Task details
Starting at the line that contains "Image resolution: width=1278", please transcribe every line through the end of the entries, exactly and with no pictures.

Start of Source data

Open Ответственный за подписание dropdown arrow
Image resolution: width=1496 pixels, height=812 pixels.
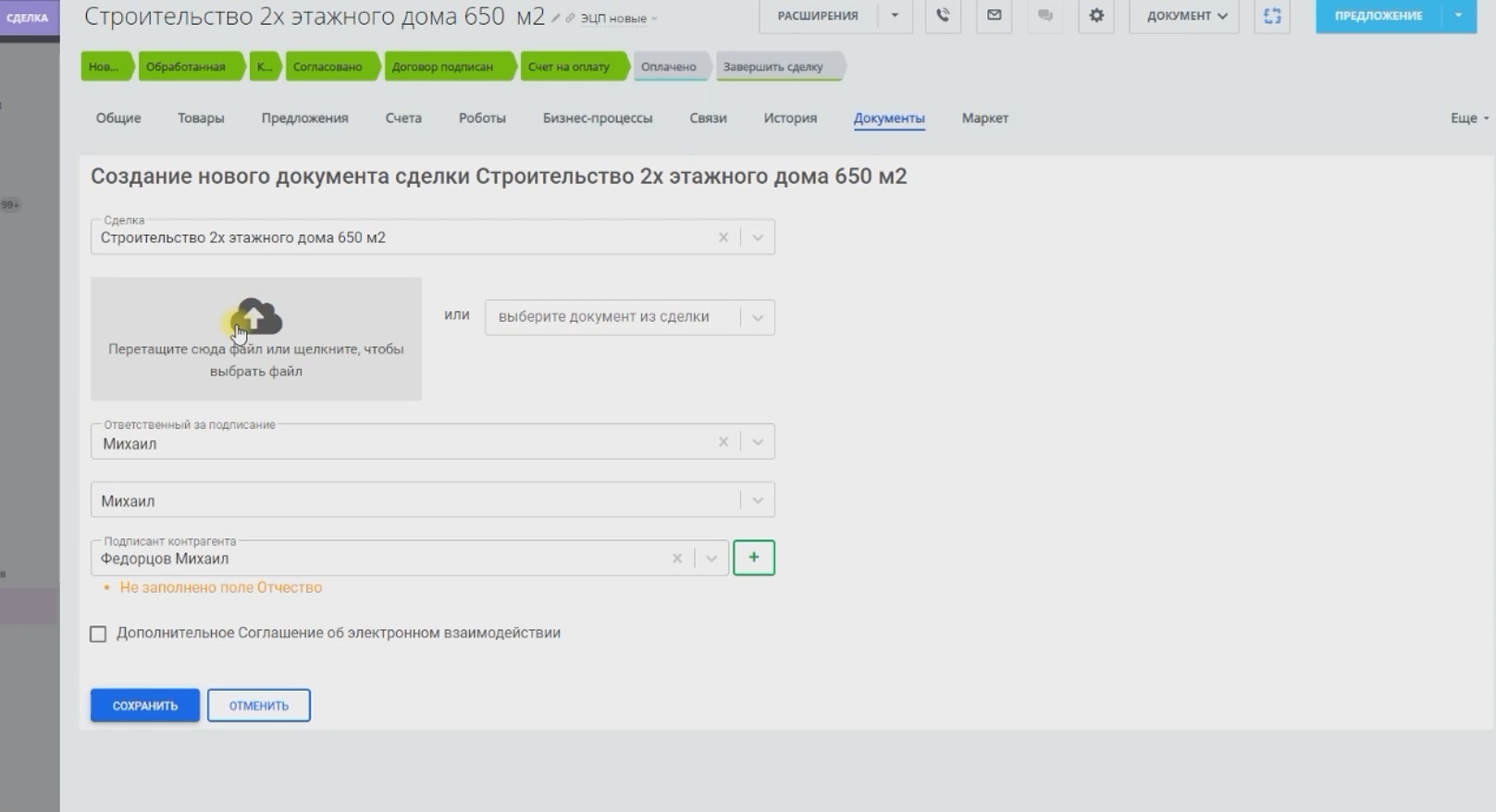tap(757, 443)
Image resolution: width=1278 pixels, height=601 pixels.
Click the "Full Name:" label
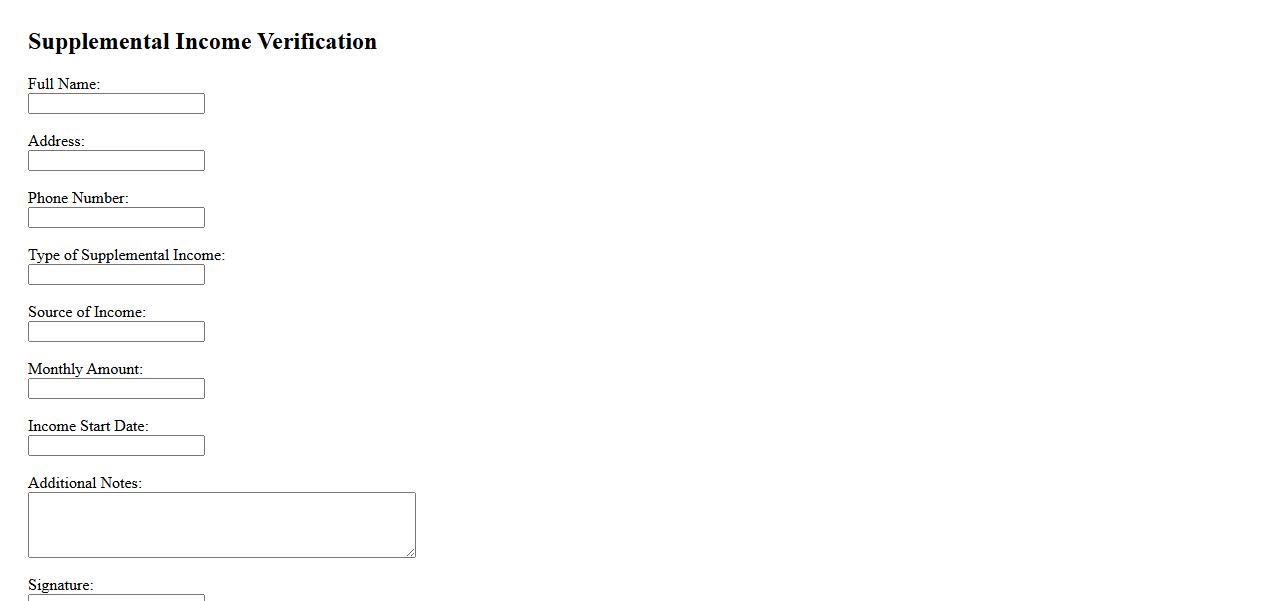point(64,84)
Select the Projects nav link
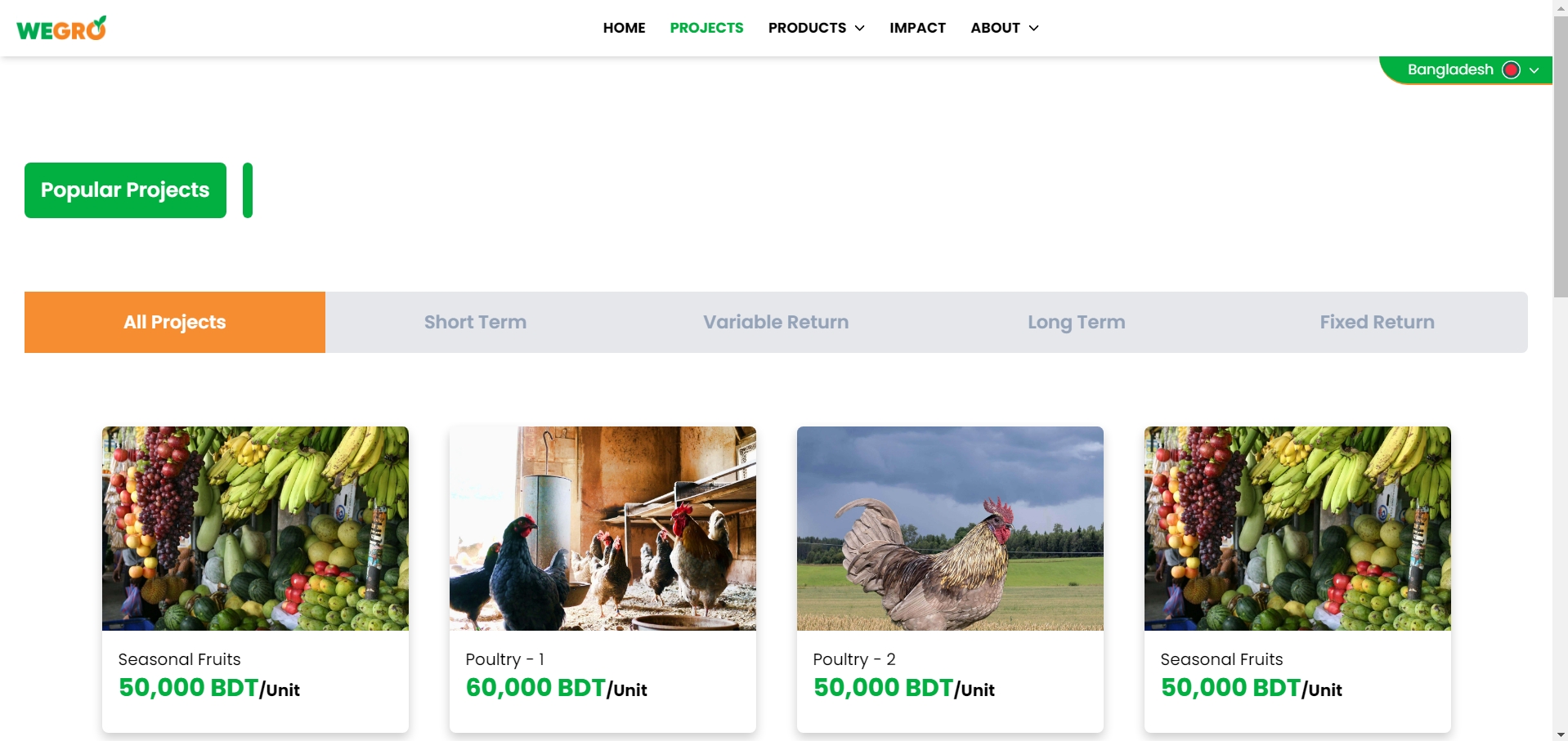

End of Source data

Problem solution
Image resolution: width=1278 pixels, height=601 pixels.
Click the "Full Name:" label
point(64,84)
Select the Projects nav link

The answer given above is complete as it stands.